Iraq approves limited minority quotas on provincial councils
Christians and three other religious minorities are to get a total of six seats across three councils, half the 12 seats proposed by the U.N.
Reporting from Baghdad — Iraqi leaders ratified a bill Saturday giving minorities a quota of seats on provincial governing councils, overriding protests by Christian lawmakers who said they had been cheated.
Christians had demanded that the country's three-member presidency council, which must ratify legislation passed by parliament, veto the bill.

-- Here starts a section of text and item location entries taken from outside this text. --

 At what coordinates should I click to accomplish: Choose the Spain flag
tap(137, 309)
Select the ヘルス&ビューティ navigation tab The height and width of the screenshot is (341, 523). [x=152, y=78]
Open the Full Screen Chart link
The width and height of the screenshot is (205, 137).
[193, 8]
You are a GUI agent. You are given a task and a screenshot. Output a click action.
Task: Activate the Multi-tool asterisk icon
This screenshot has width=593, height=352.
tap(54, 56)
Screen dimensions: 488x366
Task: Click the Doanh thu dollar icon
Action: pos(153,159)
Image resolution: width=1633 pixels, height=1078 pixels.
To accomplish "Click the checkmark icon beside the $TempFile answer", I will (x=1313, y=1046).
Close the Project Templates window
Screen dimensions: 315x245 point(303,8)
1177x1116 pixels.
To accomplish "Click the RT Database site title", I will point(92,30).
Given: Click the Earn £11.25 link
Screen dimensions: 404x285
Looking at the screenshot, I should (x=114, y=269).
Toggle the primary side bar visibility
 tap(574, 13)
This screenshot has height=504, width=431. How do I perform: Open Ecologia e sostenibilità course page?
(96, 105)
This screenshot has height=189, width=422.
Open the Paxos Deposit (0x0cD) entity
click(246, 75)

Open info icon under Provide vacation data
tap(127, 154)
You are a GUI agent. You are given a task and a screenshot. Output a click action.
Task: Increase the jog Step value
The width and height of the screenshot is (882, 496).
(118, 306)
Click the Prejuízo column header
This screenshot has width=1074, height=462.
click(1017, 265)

Lawmakers on Monday approved the quota, which gives Christians and three other minorities a total of six seats split among the governing councils in Baghdad, Nineveh and Basra provinces. The United Nations' special representative in Iraq had recommended 12 minority seats, a number Christian legislators had supported.
The three provincial councils have a total of 129 members.
In a statement following Saturday's ratification, the chief of staff for the presidency council, Naseer Ani, said its members had consulted with Vatican representatives and held "extensive discussion" about the bill. They considered the U.N. recommendations but decided to ratify the legislation unchanged out of respect for the parliamentarians' choice, he said.
"This comes as a recognition and respect for the parliament judgment," Ani said.
The presidency council comprises the president, who is a Kurd, and two vice presidents, one a Shiite Muslim and the other a Sunni Arab.
Ani said another bill would be presented in the future to guarantee minority rights.
The new law only governs seats in provincial elections, which are scheduled to take place by Jan. 31. No date has been set for the vote, which is hoped will repair lopsided provincial power structures created by wide-scale boycotts of the 2005 elections.
Younadam Kanna, a leading Christian lawmaker, said Saturday that if the quota were not changed, the community would have "no choice but to boycott the elections." He expressed concerns that without greater representation for minorities on some councils, particularly in Nineveh, they would become caught in the middle of the Kurdish-Arab power struggle raging in that part of the country.
In October, more than 1,000 Christian families fled Mosul, capital of Nineveh, after Arab-Kurdish tensions fueled anti-Christian violence. Christian residents as well as their leaders variously accused Kurds and Arabs of targeting them.